Ramblings of a techie: Crawl all the linkedin skills

17 November 2016

Crawl all the linkedin skills

One of the recent problems I solved, crawling all the LinkedIn skills. Without any adieu, here is the source code.

Well, most of it is self-explanatory. Have also attached the complete skill list used by LinkedIn for anyone to download. Note: This is something available for free on the public domain. Also, the program written is good for the current date, I could write a dynamic one that would automatically update, but then I was too lazy to do that :)

Code Explanation
Line 1: Requiring anemone library which is a web spider framework written in ruby.
Line 3-6: I am initialising the characters to pages map obtained from the URL. For example, take a look at this link https://www.linkedin.com/directory/topics-o/ Here the character O has 99 sub pages. Similarly, character x has 73 sub pages. I manually assigned it here for the crawler to go that many times
Line 8: The variable all_urls consists all the possible combinations from a to z at the max each character having 99 subpages. The variable skipped_urls is to catch the URLs whose values are not crawlable because LinkedIn detected scrapping is going on. That will be collected and will be printed for recrawling later.
Line 9: Mapping all the possible URLs mentioned above into the variable all_urls
Line 11: Open a file called skills.txt in write mode and make it ready
Line 12: Iterate over each of the URLs present in all_url variable
Line 15-20: This is where the real crawling occurs. The XPath selector searches for class=column and collects all the skills in the given page and writes them directly into the file
Line 22: Capture all the skipped_urls in case LinkedIn blocks the scraper (which is the program)
Line 27: Print the skipped_urls using which we will have to rerun the program again - which I leave it to the reader to figure out how.

Cheers,
Braga

19 comments:

My first blog said...: You are a genius....I need this badly for one of my personal project, thanks a ton mate; November 19, 2016 at 4:04 PM
bragadeesh said...: You're welcome, enjoy!; November 23, 2016 at 5:37 AM
cpellier said...: Hi,
thanks a lot for this.
One question though. Do you think it is possible to get the localization of the skills in the different native languages like in french, german, italian. Actually the list is only in english.
thaks a lot for your answer.; February 3, 2017 at 11:33 PM
bragadeesh said...: @Christophe - Sure, it would need some tweak in the code. What language you want?; February 5, 2017 at 6:44 AM
cpellier said...: Would be great if we can have french.

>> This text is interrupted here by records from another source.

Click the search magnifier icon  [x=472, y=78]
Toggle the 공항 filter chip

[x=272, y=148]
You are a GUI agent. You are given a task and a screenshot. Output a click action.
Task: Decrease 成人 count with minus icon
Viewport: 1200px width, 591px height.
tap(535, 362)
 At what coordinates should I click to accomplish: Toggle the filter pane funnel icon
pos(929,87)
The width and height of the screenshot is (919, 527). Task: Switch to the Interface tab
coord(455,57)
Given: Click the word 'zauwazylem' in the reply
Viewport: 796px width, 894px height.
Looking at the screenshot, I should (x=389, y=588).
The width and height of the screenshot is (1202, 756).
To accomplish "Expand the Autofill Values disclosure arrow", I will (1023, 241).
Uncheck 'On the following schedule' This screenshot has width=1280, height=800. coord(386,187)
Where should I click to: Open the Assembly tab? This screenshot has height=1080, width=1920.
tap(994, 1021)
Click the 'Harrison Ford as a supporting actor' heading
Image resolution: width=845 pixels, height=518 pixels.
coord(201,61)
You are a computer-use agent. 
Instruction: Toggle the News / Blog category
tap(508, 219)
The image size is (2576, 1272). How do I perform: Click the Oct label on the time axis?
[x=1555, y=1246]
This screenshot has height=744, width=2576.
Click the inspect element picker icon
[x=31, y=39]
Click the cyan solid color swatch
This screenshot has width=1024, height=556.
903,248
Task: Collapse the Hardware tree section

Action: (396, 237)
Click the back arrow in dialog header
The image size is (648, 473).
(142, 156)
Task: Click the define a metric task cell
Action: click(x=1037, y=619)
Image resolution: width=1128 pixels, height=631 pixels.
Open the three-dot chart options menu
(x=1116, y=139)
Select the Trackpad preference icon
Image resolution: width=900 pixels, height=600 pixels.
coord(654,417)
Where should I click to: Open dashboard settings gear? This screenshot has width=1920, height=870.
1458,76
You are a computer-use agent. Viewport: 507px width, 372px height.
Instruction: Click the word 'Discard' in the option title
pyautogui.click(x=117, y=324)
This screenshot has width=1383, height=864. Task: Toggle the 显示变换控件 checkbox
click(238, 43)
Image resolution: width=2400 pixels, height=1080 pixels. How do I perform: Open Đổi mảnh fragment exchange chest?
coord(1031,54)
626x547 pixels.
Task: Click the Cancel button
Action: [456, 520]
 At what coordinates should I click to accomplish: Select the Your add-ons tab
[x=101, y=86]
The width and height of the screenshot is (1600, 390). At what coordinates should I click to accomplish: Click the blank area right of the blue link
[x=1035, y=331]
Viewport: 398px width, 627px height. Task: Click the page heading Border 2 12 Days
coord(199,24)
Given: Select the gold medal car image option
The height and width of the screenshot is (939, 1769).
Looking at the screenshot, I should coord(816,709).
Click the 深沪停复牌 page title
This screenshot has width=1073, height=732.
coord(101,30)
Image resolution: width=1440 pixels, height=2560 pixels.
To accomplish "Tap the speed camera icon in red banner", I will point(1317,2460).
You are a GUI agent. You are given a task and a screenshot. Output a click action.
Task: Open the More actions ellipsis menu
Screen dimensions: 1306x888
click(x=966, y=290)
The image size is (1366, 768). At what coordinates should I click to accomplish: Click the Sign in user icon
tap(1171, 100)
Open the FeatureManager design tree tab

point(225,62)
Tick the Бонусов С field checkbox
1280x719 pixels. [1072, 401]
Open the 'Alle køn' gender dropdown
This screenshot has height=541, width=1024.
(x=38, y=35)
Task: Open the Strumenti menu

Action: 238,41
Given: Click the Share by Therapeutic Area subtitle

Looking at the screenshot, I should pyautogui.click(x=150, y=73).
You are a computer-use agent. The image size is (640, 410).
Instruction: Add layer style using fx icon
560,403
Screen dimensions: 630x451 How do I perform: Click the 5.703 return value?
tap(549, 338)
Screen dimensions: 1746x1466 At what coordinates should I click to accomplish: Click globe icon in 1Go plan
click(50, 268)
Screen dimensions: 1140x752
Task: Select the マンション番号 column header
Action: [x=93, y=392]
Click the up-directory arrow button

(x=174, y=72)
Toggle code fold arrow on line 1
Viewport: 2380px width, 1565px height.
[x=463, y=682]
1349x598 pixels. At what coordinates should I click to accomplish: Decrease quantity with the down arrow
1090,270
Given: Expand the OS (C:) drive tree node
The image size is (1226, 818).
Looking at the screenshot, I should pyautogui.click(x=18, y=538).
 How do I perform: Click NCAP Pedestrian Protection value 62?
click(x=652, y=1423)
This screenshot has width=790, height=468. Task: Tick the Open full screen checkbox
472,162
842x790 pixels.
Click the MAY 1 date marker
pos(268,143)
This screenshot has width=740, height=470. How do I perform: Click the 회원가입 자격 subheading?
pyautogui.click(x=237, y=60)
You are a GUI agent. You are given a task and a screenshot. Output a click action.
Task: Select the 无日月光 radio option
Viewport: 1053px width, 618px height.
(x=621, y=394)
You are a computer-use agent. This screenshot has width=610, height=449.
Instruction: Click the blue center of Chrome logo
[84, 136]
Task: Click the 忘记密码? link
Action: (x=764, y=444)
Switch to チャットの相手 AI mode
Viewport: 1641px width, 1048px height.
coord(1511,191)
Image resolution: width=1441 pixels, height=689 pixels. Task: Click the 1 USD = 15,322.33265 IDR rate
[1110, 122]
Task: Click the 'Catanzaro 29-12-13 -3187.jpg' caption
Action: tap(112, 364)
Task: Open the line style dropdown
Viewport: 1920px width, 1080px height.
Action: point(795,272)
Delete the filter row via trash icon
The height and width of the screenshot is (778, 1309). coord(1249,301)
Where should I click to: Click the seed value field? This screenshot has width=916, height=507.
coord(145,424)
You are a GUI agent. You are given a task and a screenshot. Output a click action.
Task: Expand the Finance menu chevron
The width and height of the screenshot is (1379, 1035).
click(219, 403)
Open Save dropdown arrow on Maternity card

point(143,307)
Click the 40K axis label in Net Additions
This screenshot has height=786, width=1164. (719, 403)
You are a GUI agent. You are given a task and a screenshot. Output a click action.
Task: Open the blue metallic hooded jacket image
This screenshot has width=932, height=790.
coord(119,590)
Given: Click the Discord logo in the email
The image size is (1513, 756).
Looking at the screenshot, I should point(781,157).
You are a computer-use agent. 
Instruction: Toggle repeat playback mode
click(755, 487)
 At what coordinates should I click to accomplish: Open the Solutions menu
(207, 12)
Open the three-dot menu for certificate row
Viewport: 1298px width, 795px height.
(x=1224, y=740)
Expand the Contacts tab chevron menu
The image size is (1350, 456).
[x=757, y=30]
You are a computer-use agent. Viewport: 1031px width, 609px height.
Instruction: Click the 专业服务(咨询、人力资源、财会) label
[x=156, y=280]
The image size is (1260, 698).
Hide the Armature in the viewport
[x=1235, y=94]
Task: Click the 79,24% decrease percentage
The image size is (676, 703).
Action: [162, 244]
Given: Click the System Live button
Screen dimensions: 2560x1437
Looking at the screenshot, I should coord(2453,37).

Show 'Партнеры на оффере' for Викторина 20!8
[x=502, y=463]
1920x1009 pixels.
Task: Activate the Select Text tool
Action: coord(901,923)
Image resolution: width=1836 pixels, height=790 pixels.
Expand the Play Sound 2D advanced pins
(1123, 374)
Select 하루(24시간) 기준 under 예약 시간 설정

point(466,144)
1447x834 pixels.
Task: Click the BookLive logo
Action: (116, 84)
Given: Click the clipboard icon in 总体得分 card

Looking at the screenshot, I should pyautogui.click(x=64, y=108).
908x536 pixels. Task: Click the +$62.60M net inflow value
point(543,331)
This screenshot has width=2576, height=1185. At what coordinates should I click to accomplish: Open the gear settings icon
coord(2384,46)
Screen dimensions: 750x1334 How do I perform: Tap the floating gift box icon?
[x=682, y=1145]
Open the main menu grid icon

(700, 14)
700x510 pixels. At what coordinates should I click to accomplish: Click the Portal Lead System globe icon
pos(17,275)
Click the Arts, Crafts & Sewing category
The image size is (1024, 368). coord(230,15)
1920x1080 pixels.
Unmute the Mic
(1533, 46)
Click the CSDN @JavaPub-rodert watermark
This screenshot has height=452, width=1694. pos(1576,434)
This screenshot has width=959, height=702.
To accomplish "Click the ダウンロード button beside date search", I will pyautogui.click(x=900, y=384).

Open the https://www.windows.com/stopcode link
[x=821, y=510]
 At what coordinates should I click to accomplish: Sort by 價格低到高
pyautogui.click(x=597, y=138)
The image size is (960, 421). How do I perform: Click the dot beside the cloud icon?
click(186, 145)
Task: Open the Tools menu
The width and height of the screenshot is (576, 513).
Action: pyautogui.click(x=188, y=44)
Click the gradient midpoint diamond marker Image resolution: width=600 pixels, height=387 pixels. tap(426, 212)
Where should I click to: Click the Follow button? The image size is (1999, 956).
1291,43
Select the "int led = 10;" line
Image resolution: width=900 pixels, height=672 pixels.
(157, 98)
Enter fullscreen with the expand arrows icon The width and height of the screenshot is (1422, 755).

thank in advance; February 6, 2017 at 6:57 AM
blog copa said...: Where can I find the source code?; February 14, 2017 at 10:56 AM
cpellier said...: Hi Bragadeesh,
Will be very nice if I can get the french ones :); March 23, 2017 at 7:36 AM
bragadeesh said...: Chris,

I searched for the LinkedIn directory structure, unfortunately, they do not have one. If you can find the link and paste it here, surely I can tweak the program and get you all the skills.

https://www.linkedin.com/directory/topics/

The alternate option is to translate the English skill sets to french 1:1 using Google, but I am not sure about the quality and throughput of the translation.

Thanks for stopping by and apologies for the delay in replying.; March 25, 2017 at 8:48 PM
cpellier said...: Hi Brag,
No issues. thanks a lot for your answer.; March 27, 2017 at 2:15 AM
Vib said...: Hi Brag,

Got to know about you, also gone through the code, it seems impressive.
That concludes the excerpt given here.